Segment Start: Excerpt
A patient sued her health plan and the plan’s debt collector under various California and federal laws in connection with alleged attempts by the plan to unlawfully collect the balances of the plaintiff’s medical statements that were in excess of the insurance allowed amounts. The defendants moved to compel arbitration based on arbitration agreements that the plaintiff executed when she enrolled in the health plan from year to year beginning in 2012. The plaintiff, however, opposed arbitration, arguing that (1) the arbitration agreements did not comply with section 1363.1 of the California Health and Safety Code, which requires that an arbitration provision be “prominently displayed” and meet certain other conditions, and (2) the agreements were unconscionable.

The court rejected the plaintiff’s arguments. With respect to section 1363.1, the court found that it was preempted by the Affordable Care Act for the time period in which that law was applicable and that the plan’s arbitration disclosures complied with the law. And as to unconscionability, the court found that the agreements’ attorney fees and cost-splitting provisions were unconscionable, but these provisions could be severed from the arbitration agreements and would not preclude arbitration.

The plaintiff also argued that, if the court were to compel arbitration, it should be on a class basis because the arbitration agreements included references to “parties” asserting a claim (in plural form). The court, however, was not convinced. Relying on the U.S. Supreme Court’s Stolt-Nielsen decision and Ninth Circuit authority, the court held that even an ambiguous arbitration agreement did “not provide a sufficient basis to conclude that parties to an arbitration agreement agreed to” resolve their dispute in a class proceeding. The court therefore compelled individual arbitration.

Hunter v. Kaiser Foundation Health Plan, No. 3:19-cv-01053 (N.D. Cal. Jan. 17, 2020).
Segment End: Excerpt
Segment Start: Extracted information
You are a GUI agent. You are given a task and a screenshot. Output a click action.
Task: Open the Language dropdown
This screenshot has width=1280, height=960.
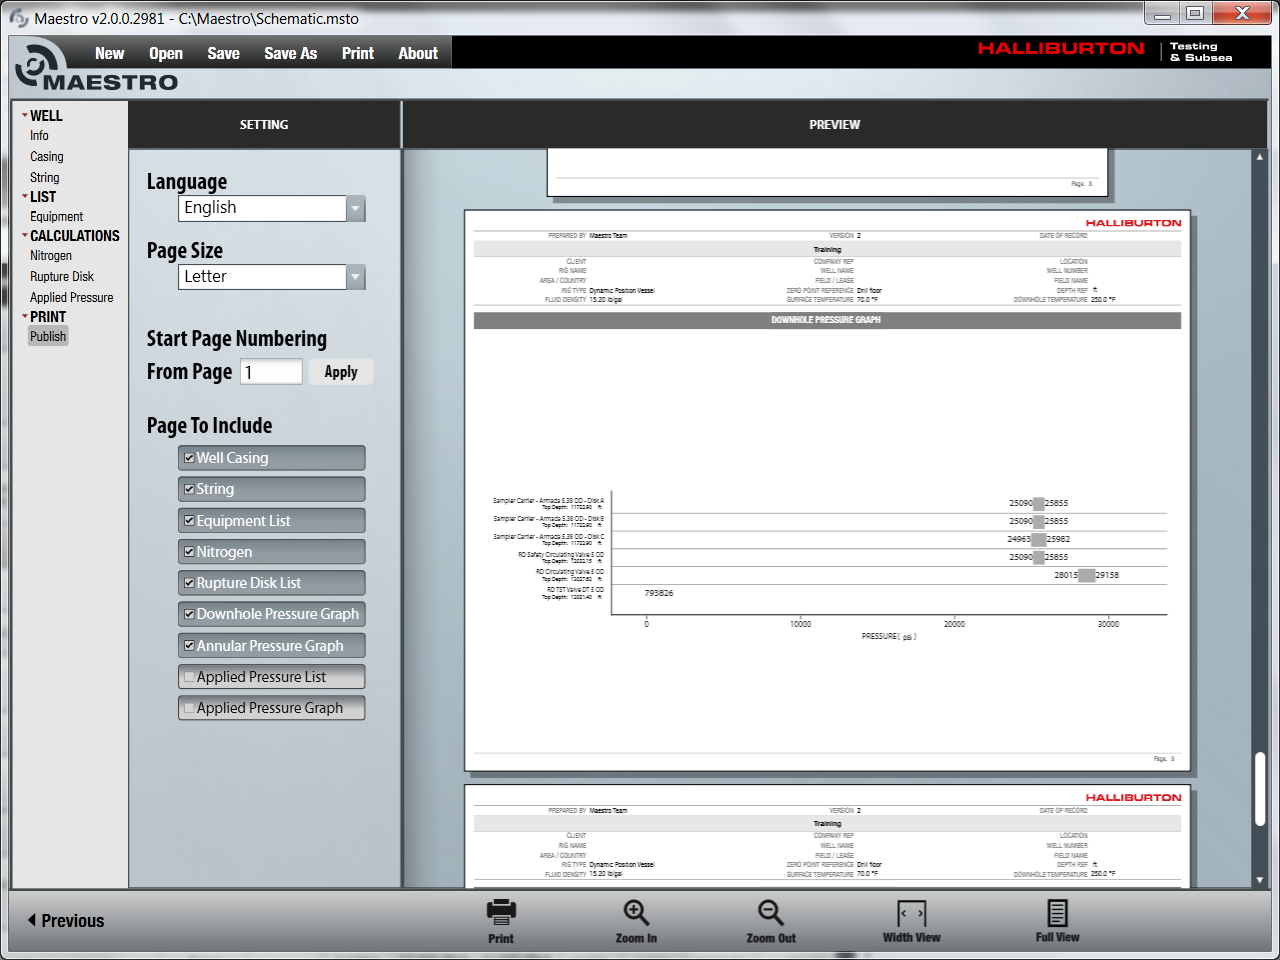point(355,208)
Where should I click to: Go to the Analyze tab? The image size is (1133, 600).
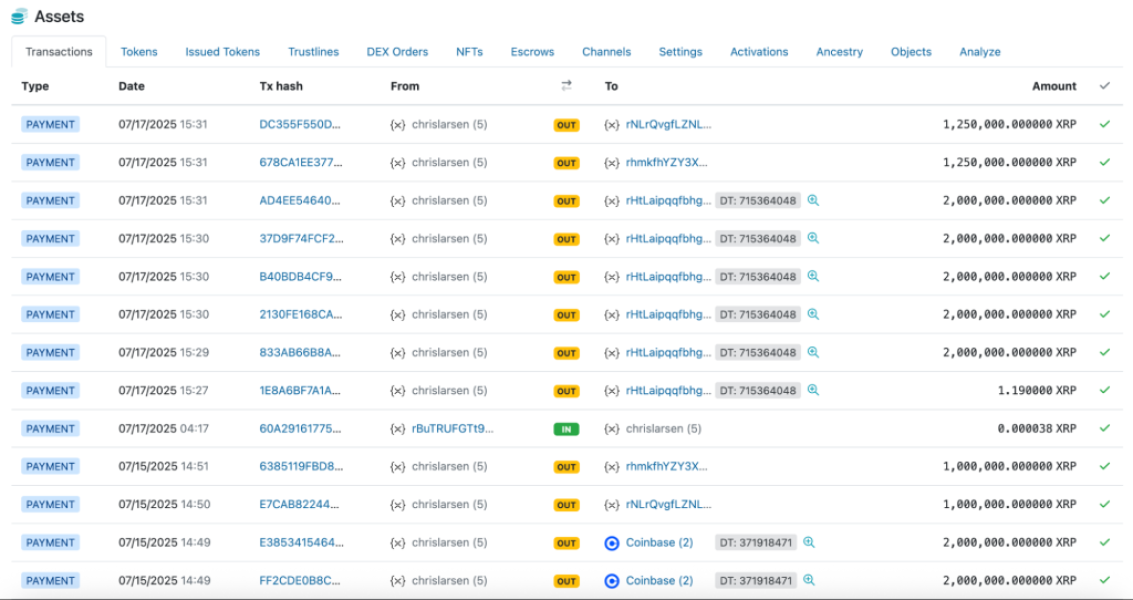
Segment End: Extracted information
The task -
Can you output the passage of the arbitration case summary above from "The plaintiff also" to "Jan. 17, 2020).", copied word for word?

Answer for this exercise -
The plaintiff also argued that, if the court were to compel arbitration, it should be on a class basis because the arbitration agreements included references to “parties” asserting a claim (in plural form). The court, however, was not convinced. Relying on the U.S. Supreme Court’s Stolt-Nielsen decision and Ninth Circuit authority, the court held that even an ambiguous arbitration agreement did “not provide a sufficient basis to conclude that parties to an arbitration agreement agreed to” resolve their dispute in a class proceeding. The court therefore compelled individual arbitration.

Hunter v. Kaiser Foundation Health Plan, No. 3:19-cv-01053 (N.D. Cal. Jan. 17, 2020).